Kedua adalah mengenai nasihat-nasihat pastoral yakni agar jemaat Tuhan menghindari perselisihan dengan fokus kepada Allah Sang Hakim dan Hikmat yang benar,  bukan kepada pengajar, baik itu Paulus, Apolos, dsb. Selain itu jemaat juga diingatkan untuk hidup di dalam persekutuan dan doa, serta bakti dan persembahan kepada Allah.
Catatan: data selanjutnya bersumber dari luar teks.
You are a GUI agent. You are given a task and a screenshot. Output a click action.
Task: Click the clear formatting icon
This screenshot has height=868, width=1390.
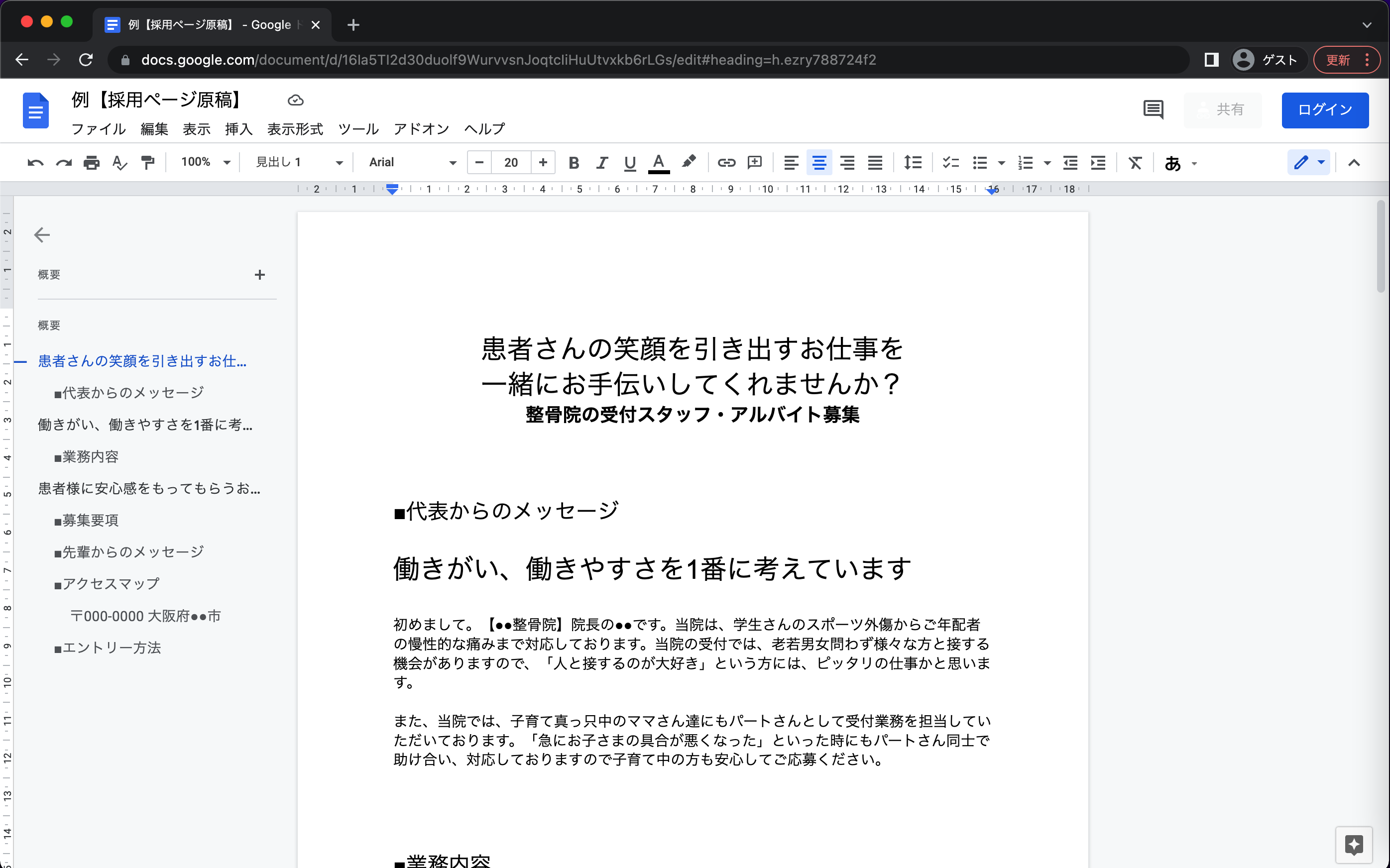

Ketiga adalah nasihat-nasihat pastoral-moral kepada setiap orang percaya agar senantiasa hidup rendah hati dan dalam kasih, menjaga kesetiaan dan kekudusan, jangan tawar hati walaupun ada maut dan penderitaan, tetapi senantiasa hidup di dalam pengampunan, perdamaian, pelayanan kasih, dan bersukacita.

Di dalam 2 Korintus 5:15 dikatakan “Dan Kristus telah mati untuk semua orang, supaya mereka yang hidup, tidak lagi hidup untuk dirinya sendiri, tetapi untuk Dia, yang telah mati dan telah dibangkitkan untuk mereka”. Melalui surat Korintus Paulus menunjukkan bagaimana seharusnya menjadi pengikut Kristus yang sejati. Walaupun terkadang berjalan tertatih-tatih, tetapi ia dengan setia bahkan bersukacita menjalani panggilannya. Karena ia hidup bukan untuk dirinya sendiri. Paulus meninggalkan warisan-warisan iman kepada setiap kita yang notabenenya kehidupan kita tidaklah jauh berbeda dengan orang-orang di Korintus pada saat itu. Oleh karena itu, akan sangat menarik untuk kita menelisik lembar demi lembar kisah perjalanan iman jemaat Korintus ini, sehingga kita sebagai jemaat Tuhan pada zaman sekarang tidak jatuh kepada kesalahan yang sama, tetapi malah semakin beriman mekar dan menebar.